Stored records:
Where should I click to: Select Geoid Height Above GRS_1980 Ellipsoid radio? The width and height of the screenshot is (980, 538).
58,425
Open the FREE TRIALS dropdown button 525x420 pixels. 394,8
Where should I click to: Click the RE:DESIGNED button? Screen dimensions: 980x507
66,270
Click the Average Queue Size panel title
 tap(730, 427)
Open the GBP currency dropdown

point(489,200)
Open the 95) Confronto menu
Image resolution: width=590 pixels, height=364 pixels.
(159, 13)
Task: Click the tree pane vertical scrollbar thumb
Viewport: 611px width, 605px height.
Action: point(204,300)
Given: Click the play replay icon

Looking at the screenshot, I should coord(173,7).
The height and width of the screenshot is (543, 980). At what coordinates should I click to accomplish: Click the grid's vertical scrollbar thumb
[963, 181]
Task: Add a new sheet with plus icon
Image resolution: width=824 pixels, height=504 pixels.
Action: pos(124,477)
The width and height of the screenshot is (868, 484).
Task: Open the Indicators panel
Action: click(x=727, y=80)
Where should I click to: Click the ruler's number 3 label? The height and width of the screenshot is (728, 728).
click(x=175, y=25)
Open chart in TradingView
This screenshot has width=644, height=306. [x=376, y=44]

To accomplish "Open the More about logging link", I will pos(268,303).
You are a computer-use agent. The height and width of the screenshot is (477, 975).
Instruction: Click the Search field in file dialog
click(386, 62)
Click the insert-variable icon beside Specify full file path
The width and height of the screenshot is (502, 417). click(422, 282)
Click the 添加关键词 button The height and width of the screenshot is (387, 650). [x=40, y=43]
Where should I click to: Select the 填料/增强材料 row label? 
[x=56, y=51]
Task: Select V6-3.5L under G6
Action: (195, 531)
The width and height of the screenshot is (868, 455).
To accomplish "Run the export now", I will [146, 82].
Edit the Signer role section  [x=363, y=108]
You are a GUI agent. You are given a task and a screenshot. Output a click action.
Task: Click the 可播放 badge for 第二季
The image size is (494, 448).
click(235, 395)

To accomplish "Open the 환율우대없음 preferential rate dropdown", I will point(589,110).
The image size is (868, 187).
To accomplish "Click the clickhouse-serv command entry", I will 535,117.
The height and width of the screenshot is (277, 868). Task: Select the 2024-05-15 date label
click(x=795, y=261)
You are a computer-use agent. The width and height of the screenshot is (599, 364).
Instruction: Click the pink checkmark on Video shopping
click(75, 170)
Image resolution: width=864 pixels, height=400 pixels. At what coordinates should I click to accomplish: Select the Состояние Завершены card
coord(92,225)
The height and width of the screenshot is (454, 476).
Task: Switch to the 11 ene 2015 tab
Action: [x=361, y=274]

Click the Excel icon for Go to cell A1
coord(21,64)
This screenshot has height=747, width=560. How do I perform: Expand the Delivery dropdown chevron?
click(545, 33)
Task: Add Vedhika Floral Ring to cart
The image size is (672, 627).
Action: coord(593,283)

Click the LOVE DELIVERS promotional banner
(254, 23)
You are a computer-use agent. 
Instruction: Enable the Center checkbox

Your instructions: Using the entries above, please restate each one word for word.

Expected answer:
Where should I click to: Select Geoid Height Above GRS_1980 Ellipsoid radio? The width and height of the screenshot is (980, 538).
58,425
Open the FREE TRIALS dropdown button 525x420 pixels. 394,8
Where should I click to: Click the RE:DESIGNED button? Screen dimensions: 980x507
66,270
Click the Average Queue Size panel title
 tap(730, 427)
Open the GBP currency dropdown

point(489,200)
Open the 95) Confronto menu
Image resolution: width=590 pixels, height=364 pixels.
(159, 13)
Task: Click the tree pane vertical scrollbar thumb
Viewport: 611px width, 605px height.
Action: point(204,300)
Given: Click the play replay icon

Looking at the screenshot, I should coord(173,7).
The height and width of the screenshot is (543, 980). At what coordinates should I click to accomplish: Click the grid's vertical scrollbar thumb
[963, 181]
Task: Add a new sheet with plus icon
Image resolution: width=824 pixels, height=504 pixels.
Action: pos(124,477)
The width and height of the screenshot is (868, 484).
Task: Open the Indicators panel
Action: click(x=727, y=80)
Where should I click to: Click the ruler's number 3 label? The height and width of the screenshot is (728, 728).
click(x=175, y=25)
Open chart in TradingView
This screenshot has width=644, height=306. [x=376, y=44]

To accomplish "Open the More about logging link", I will pos(268,303).
You are a computer-use agent. The height and width of the screenshot is (477, 975).
Instruction: Click the Search field in file dialog
click(386, 62)
Click the insert-variable icon beside Specify full file path
The width and height of the screenshot is (502, 417). click(422, 282)
Click the 添加关键词 button The height and width of the screenshot is (387, 650). [x=40, y=43]
Where should I click to: Select the 填料/增强材料 row label? 
[x=56, y=51]
Task: Select V6-3.5L under G6
Action: (195, 531)
The width and height of the screenshot is (868, 455).
To accomplish "Run the export now", I will [146, 82].
Edit the Signer role section  [x=363, y=108]
You are a GUI agent. You are given a task and a screenshot. Output a click action.
Task: Click the 可播放 badge for 第二季
The image size is (494, 448).
click(235, 395)

To accomplish "Open the 환율우대없음 preferential rate dropdown", I will point(589,110).
The image size is (868, 187).
To accomplish "Click the clickhouse-serv command entry", I will 535,117.
The height and width of the screenshot is (277, 868). Task: Select the 2024-05-15 date label
click(x=795, y=261)
You are a computer-use agent. The width and height of the screenshot is (599, 364).
Instruction: Click the pink checkmark on Video shopping
click(75, 170)
Image resolution: width=864 pixels, height=400 pixels. At what coordinates should I click to accomplish: Select the Состояние Завершены card
coord(92,225)
The height and width of the screenshot is (454, 476).
Task: Switch to the 11 ene 2015 tab
Action: [x=361, y=274]

Click the Excel icon for Go to cell A1
coord(21,64)
This screenshot has height=747, width=560. How do I perform: Expand the Delivery dropdown chevron?
click(545, 33)
Task: Add Vedhika Floral Ring to cart
The image size is (672, 627).
Action: coord(593,283)

Click the LOVE DELIVERS promotional banner
(254, 23)
You are a computer-use agent. 
Instruction: Enable the Center checkbox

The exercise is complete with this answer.